PROBLEM DESCRIPTION: Tally the lines of the data below that contain the string "beside". Give the tally and nothing else.

[Saved entries]
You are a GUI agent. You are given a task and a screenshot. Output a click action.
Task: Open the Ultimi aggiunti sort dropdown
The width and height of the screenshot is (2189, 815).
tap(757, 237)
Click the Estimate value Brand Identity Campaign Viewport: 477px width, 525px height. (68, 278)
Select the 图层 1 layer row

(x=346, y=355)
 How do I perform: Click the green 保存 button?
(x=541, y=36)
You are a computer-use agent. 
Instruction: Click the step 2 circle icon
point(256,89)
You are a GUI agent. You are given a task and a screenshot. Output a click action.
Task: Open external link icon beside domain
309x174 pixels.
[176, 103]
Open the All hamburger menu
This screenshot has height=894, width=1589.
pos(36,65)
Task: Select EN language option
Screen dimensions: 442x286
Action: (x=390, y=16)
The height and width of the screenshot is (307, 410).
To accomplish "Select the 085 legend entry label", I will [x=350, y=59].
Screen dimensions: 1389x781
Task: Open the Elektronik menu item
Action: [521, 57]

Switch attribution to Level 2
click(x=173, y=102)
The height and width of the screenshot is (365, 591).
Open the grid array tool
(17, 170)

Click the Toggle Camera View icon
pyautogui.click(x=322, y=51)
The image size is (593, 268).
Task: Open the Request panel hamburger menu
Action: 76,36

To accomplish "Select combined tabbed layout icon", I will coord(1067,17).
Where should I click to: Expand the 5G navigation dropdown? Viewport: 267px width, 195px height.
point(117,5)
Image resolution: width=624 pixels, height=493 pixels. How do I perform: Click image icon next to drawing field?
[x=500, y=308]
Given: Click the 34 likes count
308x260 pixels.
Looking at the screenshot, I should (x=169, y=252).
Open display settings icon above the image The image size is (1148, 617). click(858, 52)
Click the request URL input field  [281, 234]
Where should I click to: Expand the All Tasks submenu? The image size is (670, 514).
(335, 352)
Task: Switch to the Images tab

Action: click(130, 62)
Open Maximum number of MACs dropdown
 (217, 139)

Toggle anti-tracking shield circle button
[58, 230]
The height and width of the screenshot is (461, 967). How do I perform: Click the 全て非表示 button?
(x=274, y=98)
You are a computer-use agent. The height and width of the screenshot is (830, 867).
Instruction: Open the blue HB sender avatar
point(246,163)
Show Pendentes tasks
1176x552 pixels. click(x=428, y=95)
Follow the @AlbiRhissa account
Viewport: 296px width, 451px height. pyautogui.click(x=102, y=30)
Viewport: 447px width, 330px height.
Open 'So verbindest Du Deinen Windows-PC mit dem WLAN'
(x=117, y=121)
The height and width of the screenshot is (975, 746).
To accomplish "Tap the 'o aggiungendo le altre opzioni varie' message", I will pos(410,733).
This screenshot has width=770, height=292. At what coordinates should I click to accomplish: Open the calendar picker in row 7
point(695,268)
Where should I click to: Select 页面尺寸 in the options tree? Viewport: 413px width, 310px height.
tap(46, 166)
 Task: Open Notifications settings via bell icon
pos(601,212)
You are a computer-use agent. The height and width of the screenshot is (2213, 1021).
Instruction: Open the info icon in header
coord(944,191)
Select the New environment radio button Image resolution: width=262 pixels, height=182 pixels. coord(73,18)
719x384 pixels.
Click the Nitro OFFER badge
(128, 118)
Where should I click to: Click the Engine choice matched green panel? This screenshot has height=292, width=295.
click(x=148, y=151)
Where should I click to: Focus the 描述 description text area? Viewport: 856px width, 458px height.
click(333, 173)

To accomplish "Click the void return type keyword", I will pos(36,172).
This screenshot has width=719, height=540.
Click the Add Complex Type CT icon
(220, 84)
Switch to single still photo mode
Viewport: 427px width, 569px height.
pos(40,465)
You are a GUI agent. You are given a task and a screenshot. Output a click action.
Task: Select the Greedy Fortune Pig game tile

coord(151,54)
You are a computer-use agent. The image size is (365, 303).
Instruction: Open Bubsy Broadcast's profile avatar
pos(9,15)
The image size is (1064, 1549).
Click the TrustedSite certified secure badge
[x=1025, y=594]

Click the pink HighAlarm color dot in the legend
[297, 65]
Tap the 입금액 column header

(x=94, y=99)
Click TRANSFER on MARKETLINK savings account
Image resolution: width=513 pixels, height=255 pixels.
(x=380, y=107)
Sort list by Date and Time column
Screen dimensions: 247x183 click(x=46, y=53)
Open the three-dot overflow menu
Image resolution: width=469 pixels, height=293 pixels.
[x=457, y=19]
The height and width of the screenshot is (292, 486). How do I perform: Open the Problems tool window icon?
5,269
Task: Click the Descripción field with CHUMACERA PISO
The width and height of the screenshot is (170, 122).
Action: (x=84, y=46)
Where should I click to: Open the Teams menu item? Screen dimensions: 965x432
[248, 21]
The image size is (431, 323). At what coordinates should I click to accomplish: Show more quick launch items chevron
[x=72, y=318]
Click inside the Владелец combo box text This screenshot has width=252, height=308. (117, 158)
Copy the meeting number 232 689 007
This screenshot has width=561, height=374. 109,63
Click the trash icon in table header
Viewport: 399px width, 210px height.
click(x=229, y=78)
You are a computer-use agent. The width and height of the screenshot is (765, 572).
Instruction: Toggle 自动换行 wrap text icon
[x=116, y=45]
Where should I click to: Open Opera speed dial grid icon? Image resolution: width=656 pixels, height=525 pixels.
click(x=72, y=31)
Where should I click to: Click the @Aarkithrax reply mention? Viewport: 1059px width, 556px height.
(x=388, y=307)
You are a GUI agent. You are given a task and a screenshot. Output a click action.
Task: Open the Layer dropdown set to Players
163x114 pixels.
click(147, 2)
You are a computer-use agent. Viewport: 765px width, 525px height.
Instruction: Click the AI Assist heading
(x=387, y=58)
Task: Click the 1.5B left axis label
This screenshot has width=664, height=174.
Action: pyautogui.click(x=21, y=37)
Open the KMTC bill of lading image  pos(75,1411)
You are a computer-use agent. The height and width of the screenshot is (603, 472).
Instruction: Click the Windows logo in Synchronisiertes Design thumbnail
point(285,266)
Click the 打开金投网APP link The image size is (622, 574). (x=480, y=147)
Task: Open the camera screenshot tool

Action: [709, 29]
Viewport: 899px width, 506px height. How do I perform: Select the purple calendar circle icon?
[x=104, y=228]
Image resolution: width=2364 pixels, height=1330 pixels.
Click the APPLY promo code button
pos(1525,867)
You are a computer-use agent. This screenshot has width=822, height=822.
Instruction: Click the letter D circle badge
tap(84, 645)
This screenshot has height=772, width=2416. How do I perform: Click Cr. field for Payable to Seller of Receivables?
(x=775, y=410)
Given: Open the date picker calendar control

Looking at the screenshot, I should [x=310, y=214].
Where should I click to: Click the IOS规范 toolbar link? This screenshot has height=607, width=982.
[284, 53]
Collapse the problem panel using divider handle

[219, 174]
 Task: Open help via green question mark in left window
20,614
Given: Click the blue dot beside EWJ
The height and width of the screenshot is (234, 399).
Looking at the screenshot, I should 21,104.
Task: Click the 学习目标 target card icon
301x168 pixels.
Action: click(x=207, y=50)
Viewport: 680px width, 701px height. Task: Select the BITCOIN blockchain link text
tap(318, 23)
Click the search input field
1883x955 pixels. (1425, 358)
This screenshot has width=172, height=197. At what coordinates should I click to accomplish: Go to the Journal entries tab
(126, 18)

REPLY TO THE TASK: 2